Jakarta, Aktual.com – Direktur Eksekutif Migrant Care, Wahyu Susilo menyatakan bahwa tindak pidana perdagangan orang (TPPO) di Indonesia masih cukup tinggi. Hal ini disebabkan adanya motif pengambilan keuntungan finansial yang tidak sah, terutama ‘memboncengi’ alur penempatan pekerja migran Indonesia (PMI).
“Ini menjadi salah satu faktor utama penyubur praktek TPPO [dengan] memanfaatkan kesenjangan akses informasi yang dimiliki oleh korban dan lemahnya instrumen penegakan hukum,” katanya dalam sebuah diskusi virtual yang bertajuk Potensi Keterlibatan Lembaga Keuangan dalam Aliran Dana Terkait Perdagangan Manusia dan Eksploitasi Pekerja Migran, Jumat (23/10) sore.
Berdasarkan studi Migrant Care pada 2013 lalu, yang menelusuri bisnis penempatan buruh migran menemukan bahwa setiap urusan administrasi atau birokrasi berhubungan dengan calo, Pelaksana Penempatan Tenaga Kerja Indonesia Swasta (PPTKIS), aparat birokrasi, agensi dan majikan selalu ditandai dengan transaksi keuangan. Transaksi keuangan itu, menurutnya, dilakukan secara tunai dan non tunai.
Wahyu juga mengungkapkan sejumlah korporasi menikmati keuntungan dari bisnis penempatan buruh migran di sejumlah negara. Korporasi yang dimaksud adalah PPTKIS, travel agency, klinik, asuransi, tempat penukaran uang, serta lembaga keuangan lain baik bank maupun nonbank.
“Investigasi Migrant Care menemukan ada beberapa holding company besar yang usahanya mencakup itu semua. Kita juga ingin menginvestigasi keterlibatan lembaga-lembaga yang mengatasnamakan koperasi dan juga BPR [red: Bank Perkreditan Rakyat], itu juga banyak terutama di daerah” ungkapnya.
Sementara itu, Jurnalis Aktual.com, Megel Jekson menyebut praktik pengambilan keuntungan dari bisnis buruh migran ini juga terjadi lewat skema Immigration Security Clearence (ISC).

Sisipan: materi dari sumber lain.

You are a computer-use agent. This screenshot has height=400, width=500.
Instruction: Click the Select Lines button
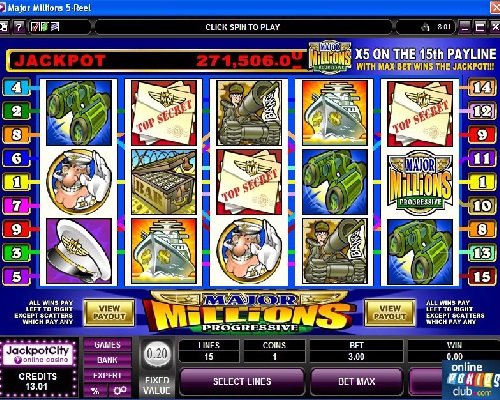242,382
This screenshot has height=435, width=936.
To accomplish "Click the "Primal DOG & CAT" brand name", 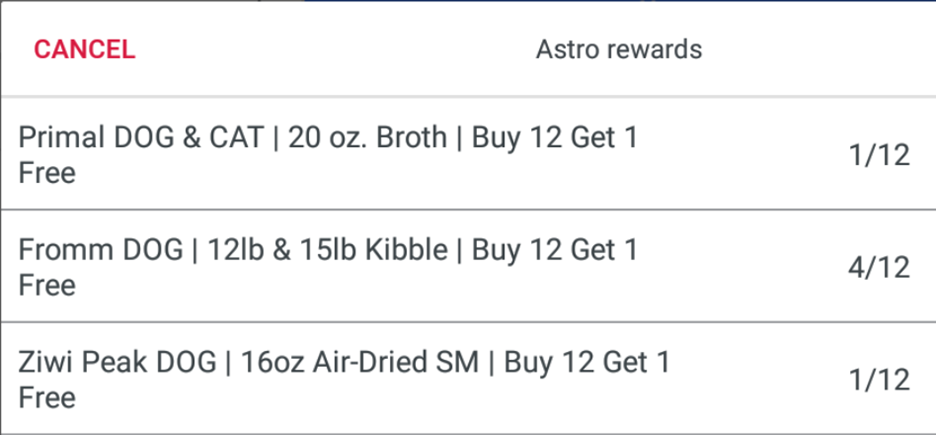I will (141, 137).
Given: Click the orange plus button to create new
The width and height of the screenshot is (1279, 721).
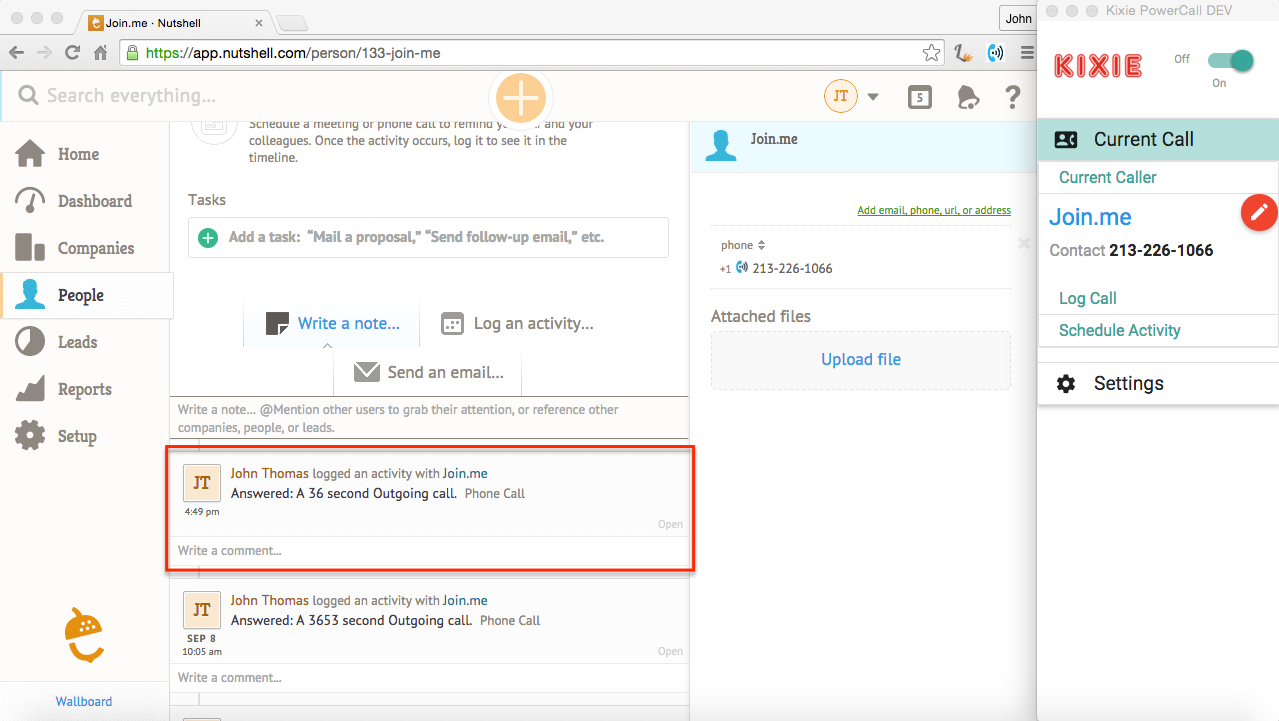Looking at the screenshot, I should (520, 97).
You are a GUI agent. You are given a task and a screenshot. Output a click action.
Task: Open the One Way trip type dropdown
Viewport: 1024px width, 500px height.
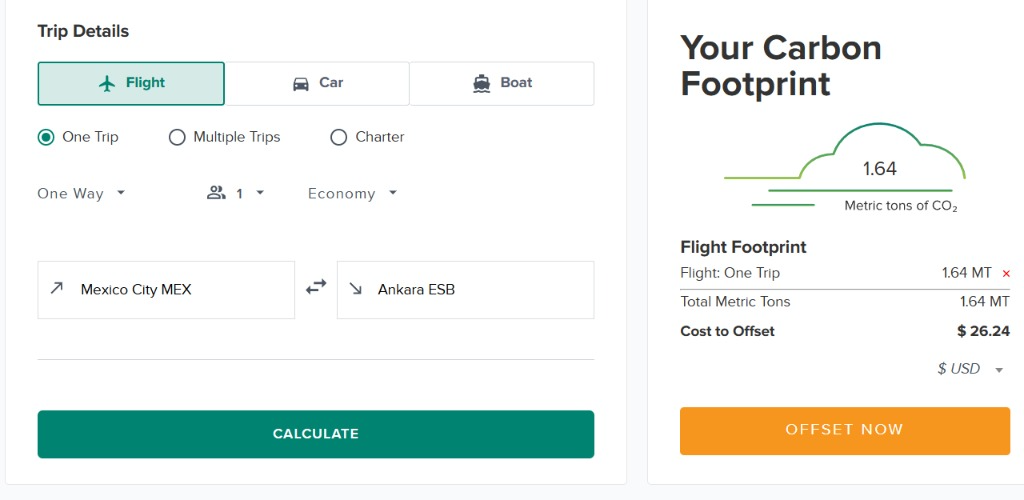click(x=82, y=193)
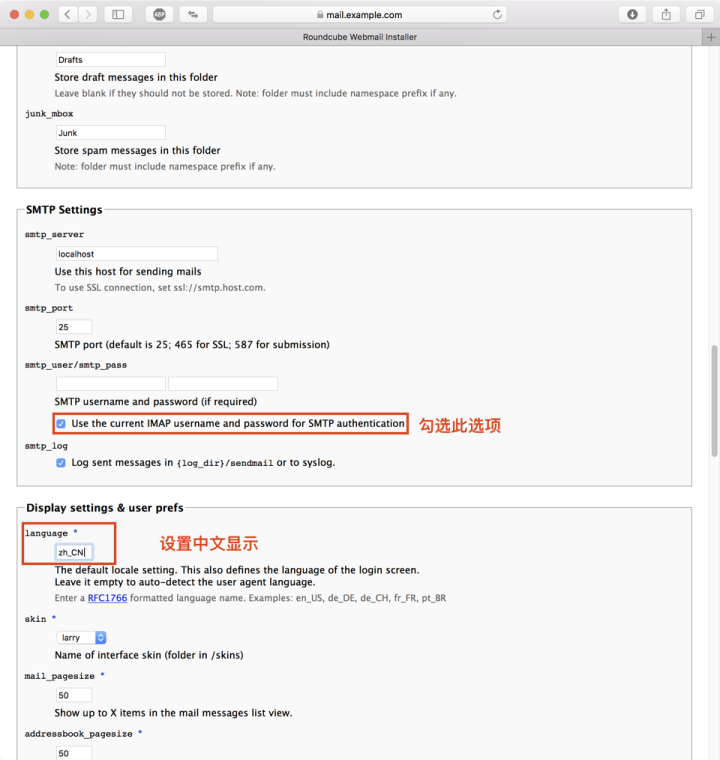Reload the page from the address bar
Screen dimensions: 720x760
(x=497, y=15)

Menurutnya, pungutan yang dibebankan kepada calon PMI lewat skema keamanan ini sebesar Rp418 ribu/orang.
“Besaran nominal tersebut diduga tanpa dasar dan tidak dikelola secara transparan. Diduga ada pihak yang mendapatkan keuntungan dan rente dari pungutan ISC ini,” ujarnya.

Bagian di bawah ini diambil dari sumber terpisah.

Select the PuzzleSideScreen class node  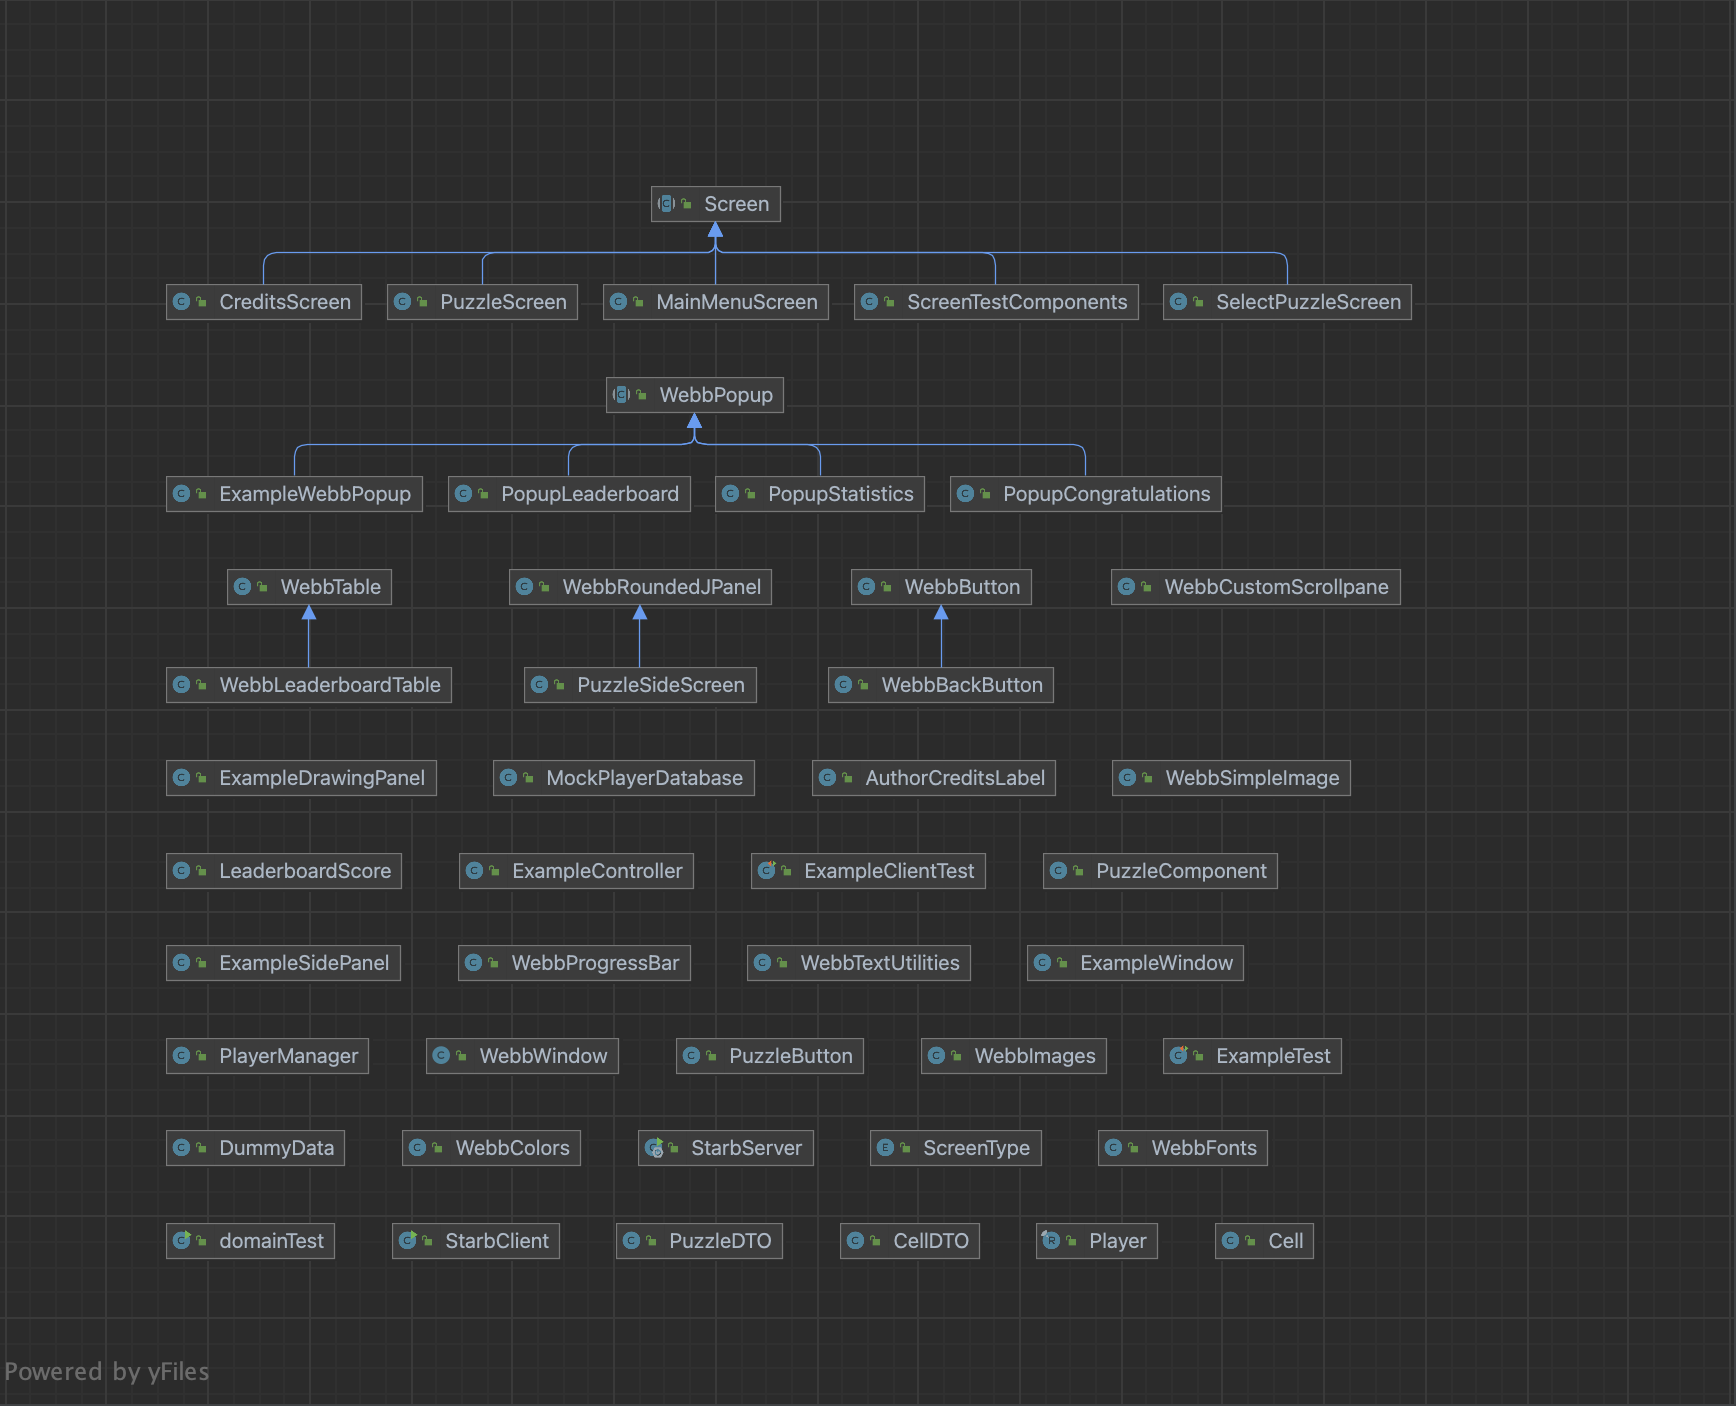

Megel mengaku Aktual.com telah melakukan liputan investigasi terkait ISC ini selama satu bulan pada September lalu. Hasil investigasi tersebut menemukan ada dugaan keterlibatan petinggi Asosiasi Perusahaan Jasa Tenaga Kerja Indonesia (APJATI).
“Kami menemukan asosiasi menjadi kelompok yang paling total mendorong pemberlakuan ISC ini. Kami bahkan menemukan nama petinggi APJATI yang kemudian mendorong pemberlakuan ISC ini,” kata Megel.
“Menurut sumber yang kami temui, ternyata PT Bintang Malindo Mediasi (BMM) selaku penyelenggara ISC di Indonesia memiliki hubungan dengan salah satu elit di asosiasi. Namun kami berusaha konfirmasi pihak APJATI, tapi tidak ada kesediaan,” lanjutnya.